Introduction Biologic treatment has improved outcomes of patients with complex inflammatory bowel disease (IBD). Anti-TNF therapy is associated with a fivefold increased risk of reactivation of tuberculosis (TB). When TB occurs, it is commonly extra-pulmonary and disseminated with an atypical presentation and can be diagnostically challenging. An indeterminate interferon gamma release assay (IGRA) result occurs in <2% of the healthy population, however this is higher in immunosuppressed patients. Given the increased risk of TB, screening for latent TB infection (LTBI) remains vital before commencing biologics.
Methods All IBD patients who had an IGRA test between July 2013 and November 2015 before commencing biologic therapy were identified from the high cost funding database held in the Pharmacy Department at St Mark’s Hospital. Clinical and electronic case records were reviewed.
Results 247 patients were screened for TB with an IGRA test during the study period. The mean age was 36.9 years (range 8–85), 54% were male and 70% had Crohn’s disease.
78 patients (32%) had an indeterminate IGRA result and 35/78 (45%) patients had a repeat test; 17/35 (49%) had a second indeterminate results and the remaining 18 /35 (51%) had a negative test. 8/78 with an indeterminate test had a Mantoux as per our algorithm; 3 were positive, 4 were anergic and 1 was negative.
Of the 247 patients, 210 patients received biologic treatment. Thirty-two patients (15%) delayed receiving their biologic treatment for various reasons, including receiving LTBI treatment. Of 210 patients, 158 patients (75%) had Infliximab,38 patients (18%) had Adalimumab, 13 had Vedolizumab and 1 had Golimumab.
30 patients were referred for an infectious diseases opinion; 7 with a positive IGRA and 7 with a negative IGRA but abnormalities on their chest X-ray and a high epidemiological risk for TB.

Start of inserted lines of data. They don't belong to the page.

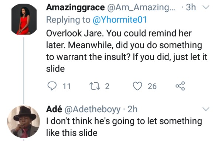This screenshot has width=218, height=141.
Task: View the 26 likes count
Action: point(152,86)
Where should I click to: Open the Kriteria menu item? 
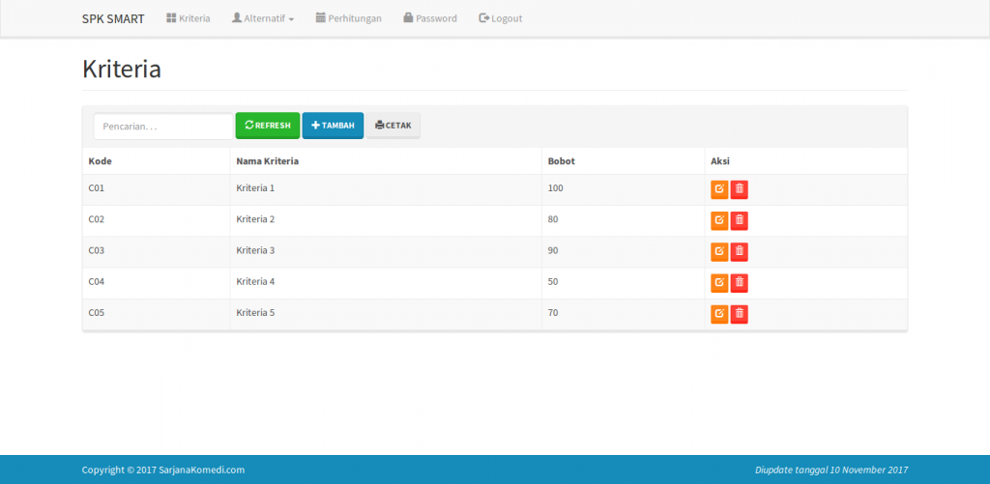pos(189,18)
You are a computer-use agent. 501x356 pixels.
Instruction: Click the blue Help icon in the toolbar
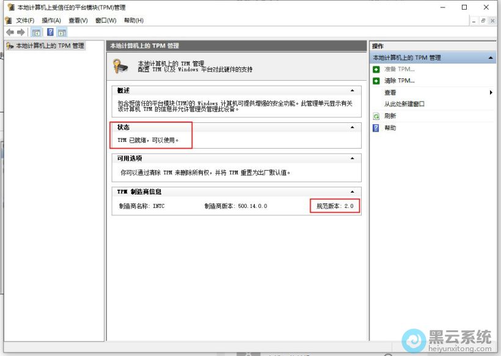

One patient who had an indeterminate IGRA result developed active TB during the study period.
Conclusion Almost one third of IBD patients had an indeterminate IGRA with half of those having a second indeterminate result. Sampling and processing factors also influence the prevalence of indeterminate results in this population. This supports risk stratification with more weight added to the risk than IGRA alone. Reactivation of LTBI may lead to delays in starting treatment hence it is vital to take into account the patient’s pre-test probability of LTBI before using an IGRA to avoid such delays.
Reference 1 Wong H, Ip M, Tang W, et al. Performance of the interferon-gamma release assay for Tuberculosis screening in inflammatory Bowel disease patients. IBD 2014;20(11):2067–2072.